About this exercise: Show every line below where "pixels" can be found.

╭─ Extracted data

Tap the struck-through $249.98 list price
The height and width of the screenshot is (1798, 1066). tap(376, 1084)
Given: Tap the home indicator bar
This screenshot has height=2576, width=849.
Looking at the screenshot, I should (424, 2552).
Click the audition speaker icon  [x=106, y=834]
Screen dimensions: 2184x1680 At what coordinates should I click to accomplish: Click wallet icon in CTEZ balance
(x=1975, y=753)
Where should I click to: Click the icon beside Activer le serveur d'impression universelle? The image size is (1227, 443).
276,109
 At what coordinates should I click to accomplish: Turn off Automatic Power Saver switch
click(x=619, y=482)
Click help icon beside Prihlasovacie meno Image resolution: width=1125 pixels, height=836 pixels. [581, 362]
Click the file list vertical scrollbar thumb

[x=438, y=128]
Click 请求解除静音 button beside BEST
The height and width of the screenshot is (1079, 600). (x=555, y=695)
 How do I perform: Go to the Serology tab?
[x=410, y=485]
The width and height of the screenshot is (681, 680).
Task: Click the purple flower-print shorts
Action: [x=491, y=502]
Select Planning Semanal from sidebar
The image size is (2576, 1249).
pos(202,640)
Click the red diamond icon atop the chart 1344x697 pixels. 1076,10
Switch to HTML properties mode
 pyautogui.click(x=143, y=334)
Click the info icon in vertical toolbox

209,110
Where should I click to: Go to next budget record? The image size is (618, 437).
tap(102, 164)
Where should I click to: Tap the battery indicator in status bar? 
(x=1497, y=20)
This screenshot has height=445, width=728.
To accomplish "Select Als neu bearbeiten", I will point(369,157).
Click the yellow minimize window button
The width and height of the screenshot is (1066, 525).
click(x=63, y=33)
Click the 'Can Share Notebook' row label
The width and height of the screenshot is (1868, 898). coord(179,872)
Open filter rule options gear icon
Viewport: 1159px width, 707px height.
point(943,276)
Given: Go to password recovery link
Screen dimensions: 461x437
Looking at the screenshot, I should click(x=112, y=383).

╰─

Response area:
Click help icon beside Prihlasovacie meno Image resolution: width=1125 pixels, height=836 pixels. [581, 362]
Click the red diamond icon atop the chart 1344x697 pixels. 1076,10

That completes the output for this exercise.